Look below for the line containing "Task: Focus the For File input field". Write out that line and the rest through the last one, exactly as they appear, but without pictures.

= = = = =

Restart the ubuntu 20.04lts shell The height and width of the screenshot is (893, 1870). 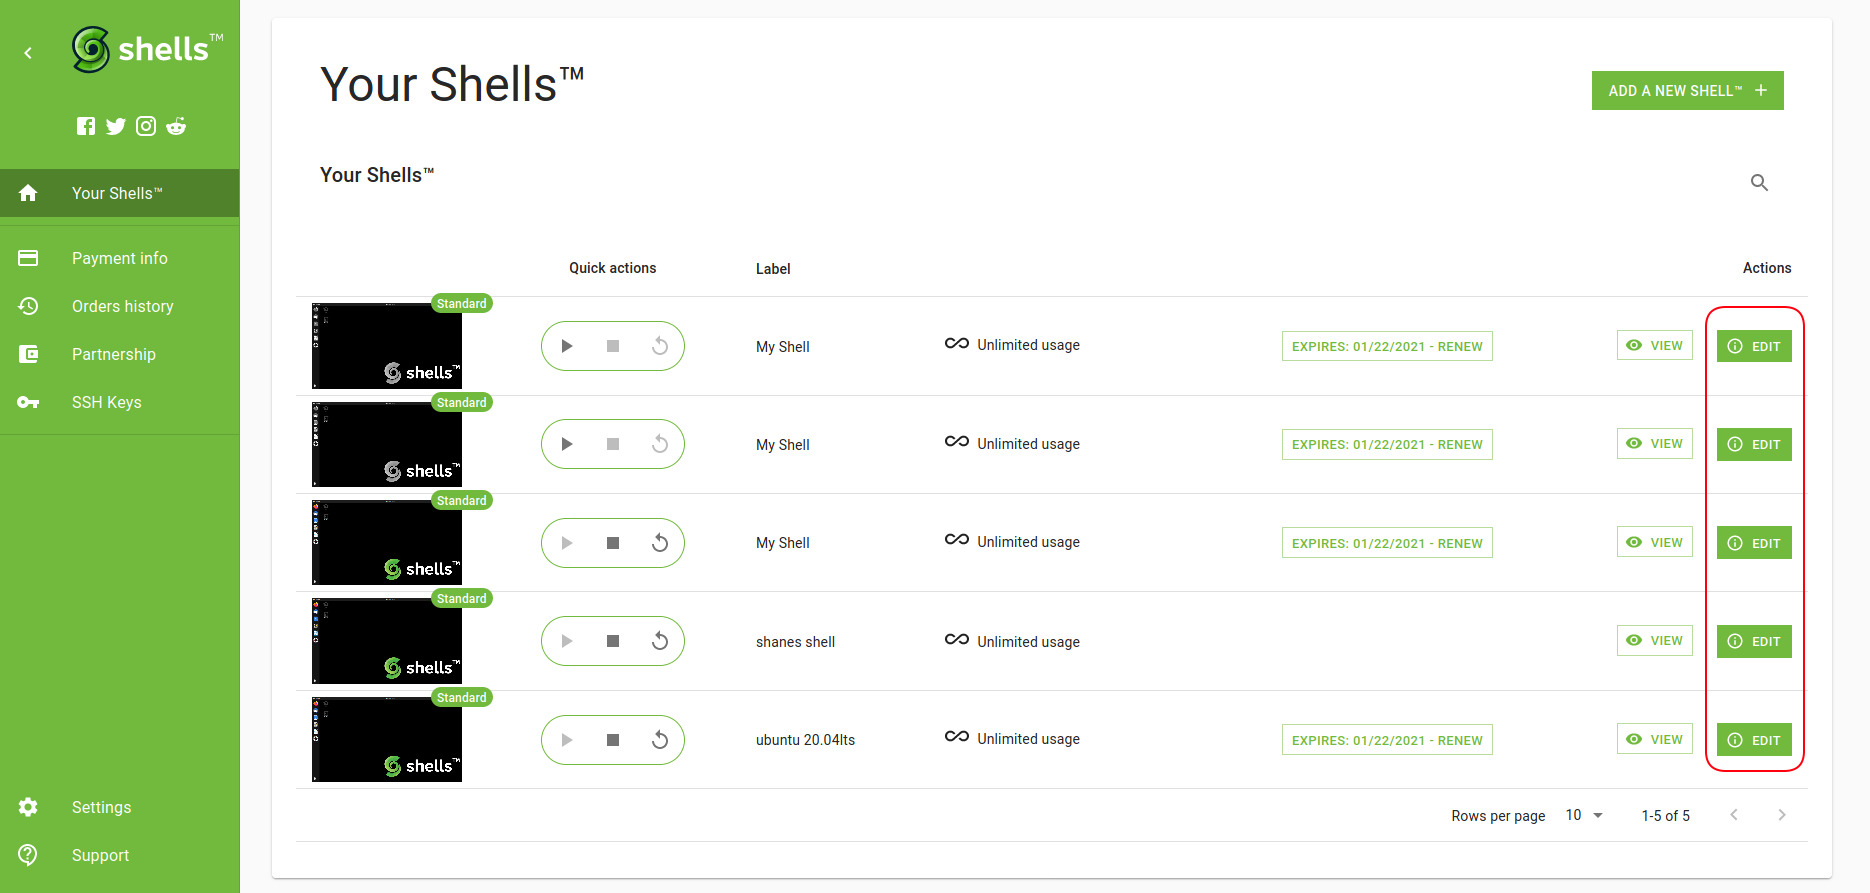coord(660,740)
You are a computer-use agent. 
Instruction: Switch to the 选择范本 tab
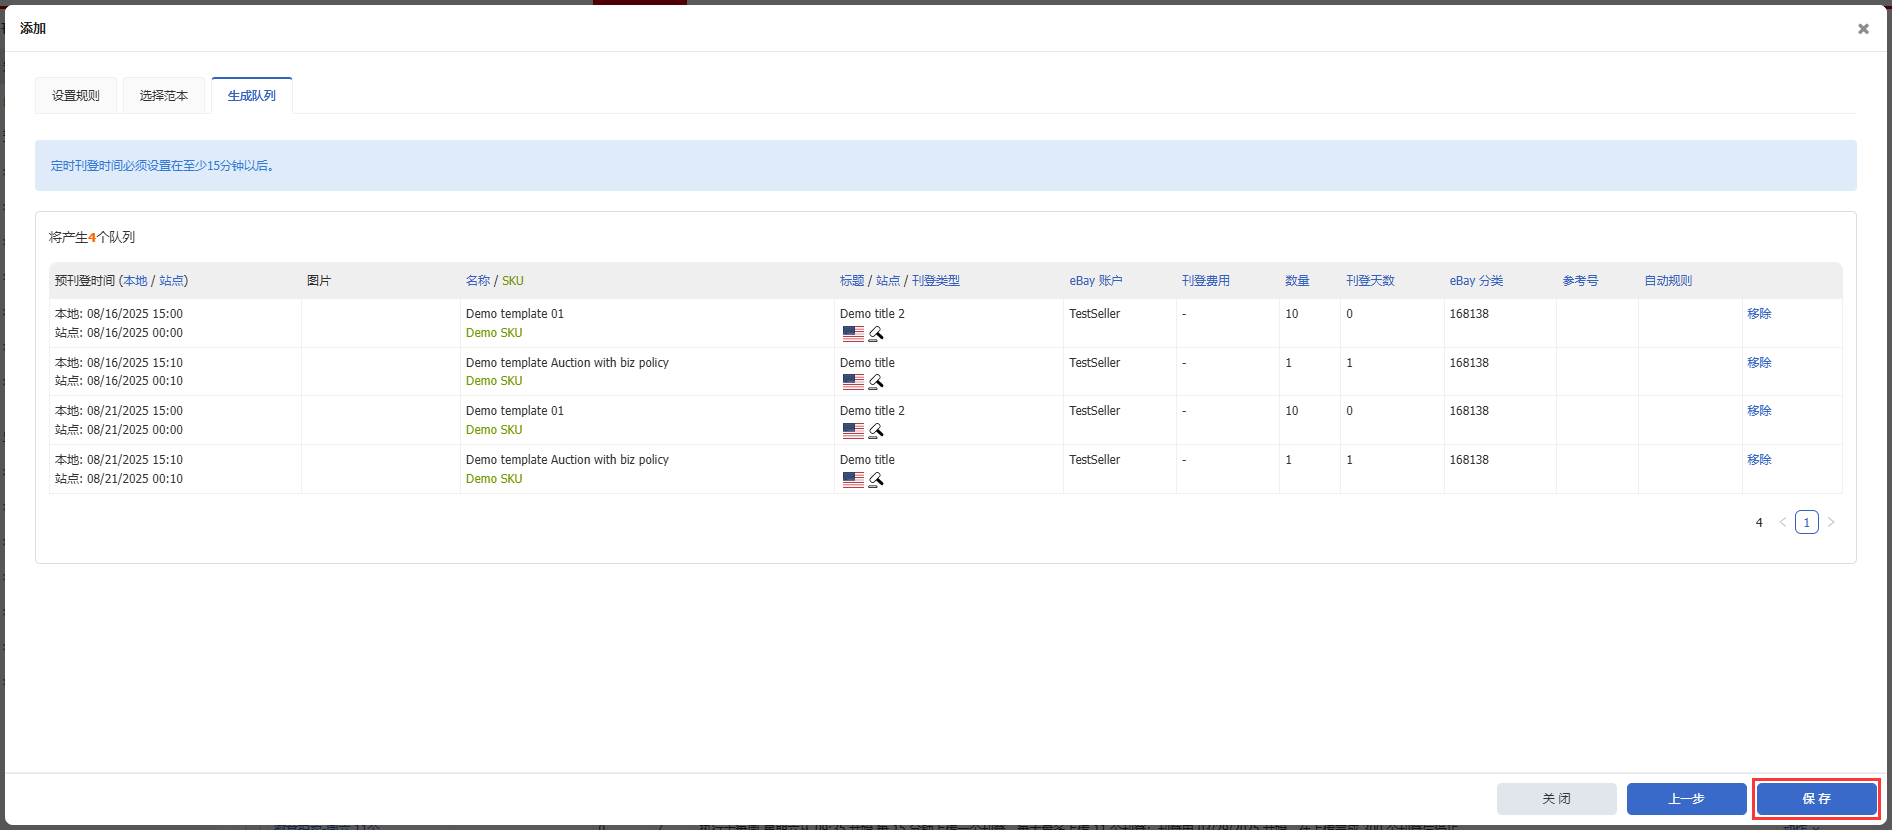coord(164,96)
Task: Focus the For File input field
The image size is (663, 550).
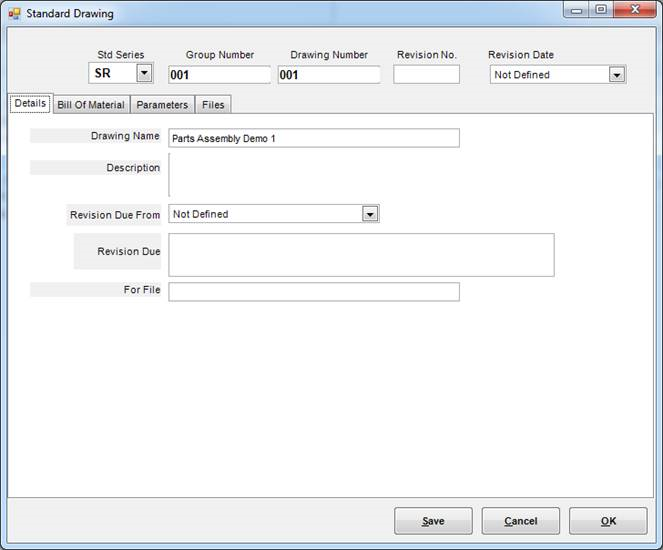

= = = = =

Response:
Task: Focus the For File input field
The image size is (663, 550).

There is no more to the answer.